Kita selama ini diajari bahwa orang-orang Farisi tidak lebih dari sekumpulan orang munafik, akan tetapi hal itu tidak benar. Anda cukup mempelajari karya-karya ilmiah tentang kehidupan orang-orang Farisi, dan Anda akan segera melihat betapa mereka adalah orang-orang yang sangat mengagumkan, dan sangat tulus. Ketulusan mereka sungguh murni. Bagi saya, hal ini adalah suatu penemuan yang mengejutkan, karena sebelumnya saya biasa berkata, “Nah, aku bukan orang yang tidak tulus dan munafik. Jadi aku bukan orang Farisi.” Akan tetapi ketulusan orang-orang Farisi tidak kalah dari siapapun. Karena mereka adalah orang-orang yang tulus, maka tentunya ada penjelasan lain bagi ketidaktaatan mereka.

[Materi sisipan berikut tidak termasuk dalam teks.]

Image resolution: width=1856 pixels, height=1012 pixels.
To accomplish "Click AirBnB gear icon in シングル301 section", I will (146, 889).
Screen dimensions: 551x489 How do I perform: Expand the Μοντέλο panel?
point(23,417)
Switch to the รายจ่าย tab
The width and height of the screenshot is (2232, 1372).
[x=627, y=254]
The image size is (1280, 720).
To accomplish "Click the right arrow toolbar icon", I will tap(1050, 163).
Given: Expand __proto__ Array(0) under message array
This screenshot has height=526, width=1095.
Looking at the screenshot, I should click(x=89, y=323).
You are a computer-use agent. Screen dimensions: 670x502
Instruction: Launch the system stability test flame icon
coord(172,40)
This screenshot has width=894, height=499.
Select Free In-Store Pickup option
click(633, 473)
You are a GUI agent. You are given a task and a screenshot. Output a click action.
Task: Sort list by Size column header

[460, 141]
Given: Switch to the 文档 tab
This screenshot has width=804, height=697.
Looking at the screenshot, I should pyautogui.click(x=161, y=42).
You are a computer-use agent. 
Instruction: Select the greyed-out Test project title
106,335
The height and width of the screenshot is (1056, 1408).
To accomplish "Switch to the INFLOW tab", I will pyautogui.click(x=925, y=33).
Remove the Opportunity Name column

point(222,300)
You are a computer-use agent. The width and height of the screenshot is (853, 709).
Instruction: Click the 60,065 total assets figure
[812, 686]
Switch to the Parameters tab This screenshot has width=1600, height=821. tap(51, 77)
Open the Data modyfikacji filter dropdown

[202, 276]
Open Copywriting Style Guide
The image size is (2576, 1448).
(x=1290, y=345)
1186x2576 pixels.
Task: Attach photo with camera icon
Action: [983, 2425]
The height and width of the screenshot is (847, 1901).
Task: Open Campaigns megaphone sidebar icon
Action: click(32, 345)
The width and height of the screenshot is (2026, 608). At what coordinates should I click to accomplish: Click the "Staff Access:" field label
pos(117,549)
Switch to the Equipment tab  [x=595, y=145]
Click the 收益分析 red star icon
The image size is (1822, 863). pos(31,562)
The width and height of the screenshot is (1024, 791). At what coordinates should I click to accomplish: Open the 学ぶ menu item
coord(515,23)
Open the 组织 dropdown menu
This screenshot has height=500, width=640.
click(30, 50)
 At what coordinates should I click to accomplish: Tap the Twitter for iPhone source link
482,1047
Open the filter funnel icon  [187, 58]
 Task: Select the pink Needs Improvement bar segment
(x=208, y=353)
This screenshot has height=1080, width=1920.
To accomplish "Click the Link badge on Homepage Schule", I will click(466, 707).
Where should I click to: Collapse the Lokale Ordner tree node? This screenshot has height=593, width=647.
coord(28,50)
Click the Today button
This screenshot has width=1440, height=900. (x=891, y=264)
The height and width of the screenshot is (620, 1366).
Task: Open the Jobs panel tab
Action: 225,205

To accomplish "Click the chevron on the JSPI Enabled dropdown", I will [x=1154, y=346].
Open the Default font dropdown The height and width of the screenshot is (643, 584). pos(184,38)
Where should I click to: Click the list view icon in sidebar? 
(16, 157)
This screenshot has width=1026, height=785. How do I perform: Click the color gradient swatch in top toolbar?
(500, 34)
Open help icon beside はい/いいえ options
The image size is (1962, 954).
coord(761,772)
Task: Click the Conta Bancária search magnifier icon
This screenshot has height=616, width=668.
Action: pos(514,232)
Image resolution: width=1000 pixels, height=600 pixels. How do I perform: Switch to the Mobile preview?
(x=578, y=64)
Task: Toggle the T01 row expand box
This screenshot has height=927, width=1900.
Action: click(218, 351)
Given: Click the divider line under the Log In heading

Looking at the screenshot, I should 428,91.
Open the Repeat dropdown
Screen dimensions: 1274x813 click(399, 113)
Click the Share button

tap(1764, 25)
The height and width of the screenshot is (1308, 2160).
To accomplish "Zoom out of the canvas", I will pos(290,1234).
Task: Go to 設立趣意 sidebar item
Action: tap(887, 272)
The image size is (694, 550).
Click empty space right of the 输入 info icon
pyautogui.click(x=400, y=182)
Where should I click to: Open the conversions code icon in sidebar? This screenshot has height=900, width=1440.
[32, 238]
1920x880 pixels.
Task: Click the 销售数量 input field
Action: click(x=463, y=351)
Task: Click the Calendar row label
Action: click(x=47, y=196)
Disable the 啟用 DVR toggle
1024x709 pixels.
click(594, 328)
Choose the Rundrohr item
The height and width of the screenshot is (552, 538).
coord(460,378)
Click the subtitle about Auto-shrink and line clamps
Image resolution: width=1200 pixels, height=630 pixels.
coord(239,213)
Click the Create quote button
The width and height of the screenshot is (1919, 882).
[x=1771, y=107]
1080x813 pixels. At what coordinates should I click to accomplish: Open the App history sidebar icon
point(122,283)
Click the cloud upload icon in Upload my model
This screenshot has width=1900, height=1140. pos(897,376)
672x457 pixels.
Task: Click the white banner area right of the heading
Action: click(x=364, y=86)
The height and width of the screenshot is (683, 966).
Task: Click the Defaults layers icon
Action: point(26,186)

Hal ini membawa kita kepada poin yang lain di dalam pembahasan kita. Kita bisa saja berkata ‘ya’ kepada panggilan Allah, seperti yang telah dilakukan oleh banyak orang Kristen. Saat kita berbicara tentang panggilan dari Alkitab, kita tidak berbicara tentang pelayanan purna waktu (full-time). Di dalam Perjanjian Baru, panggilan tersebut tidak berkaitan dengan pelayanan purna waktu. Semua orang Kristen adalah orang-orang yang terpanggil. Anda hanya perlu mempelajari pemakaian kata “memanggil/panggilan” (call) di dalam Perjanjian Baru, dan Anda akan melihat bahwa kita semua adalah orang-orang yang terpanggil.

Kata ‘panggilan’ di dalam pengertiannya yang khusus – terpanggil untuk menjalani pelayanan – tidak akan Anda temukan di dalam Perjanjian Baru. Ini adalah ciptaan orang Kristen. Kita telah melakukan hal yang mirip dengan tindakan orang-orang Farisi. Kita telah memasukkan makna kita sendiri ke dalam Firman. Ketika saya mempelajari kata ‘panggilan’ di dalam Perjanjian Baru, saya terkejut karena makna yang lazim dari penggilan – yaitu panggilan untuk masuk ke dalam pelayanan purna waktu – tidak terdapat di sana.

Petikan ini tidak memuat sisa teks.